If Blair is to face an international trial, then the International Criminal Court (ICC) at The Hague - to which Britain is a signatory - would be the likeliest forum. While the ICC has said that it will not conduct prosecutions for the Crime of Aggression until it has been defined by its own working group, the court's chief prosecutor, Luis Moreno-Ocampo, told the Sunday Telegraph in 2007 that he would be willing to launch an inquiry into US/UK war crimes in Iraq. Charges could also be brought against Blair at the ICC for failing to prosecute the war in a "proportionate manner".
From Iraq itself, there are also moves to bring Blair to book. It has been reported that lawyers acting for Tariq Aziz, the former deputy leader of the country, now held in captivity, have written to Britain's top legal adviser asking permission to prosecute Blair for war-crimes, in the light of his latest comments.

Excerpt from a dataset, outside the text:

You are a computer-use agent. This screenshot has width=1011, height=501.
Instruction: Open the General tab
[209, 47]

Whichever way it comes about, if Blair is forced to stand trial, there can be no underestimating the event's significance. Up to now, the only political leaders who have faced war crimes trials since World War Two are those who fell foul of the west - and in particular the United States of America. But the notion of international justice will never be taken seriously if western politicians are deemed to be exempt from the same rules that leaders in Africa and elsewhere are supposed to adhere to.

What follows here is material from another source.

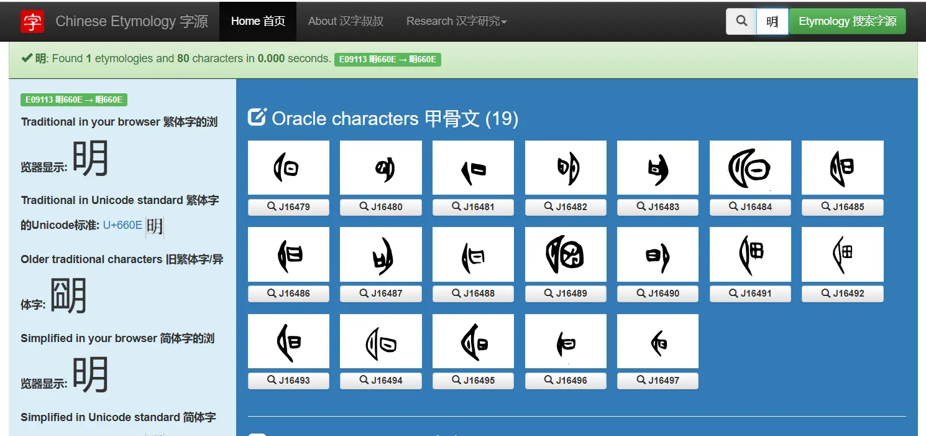
Task: Click the red 字 site logo
Action: (x=32, y=21)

The prospect of Teflon Tony finally having to answer for his crimes in a court of law, would be warmly welcomed by millions of people throughout the world, not least all those who marched for peace through central London in February 2003, one month before the Iraq invasion.
There is widespread contempt for a man who has made millions while Iraqis die in their hundreds of thousands due to the havoc unleashed by the illegal invasion, and who, with breathtaking arrogance, seems to regard himself as above the rules of international law.
The next decade will tell us whether that is indeed the case.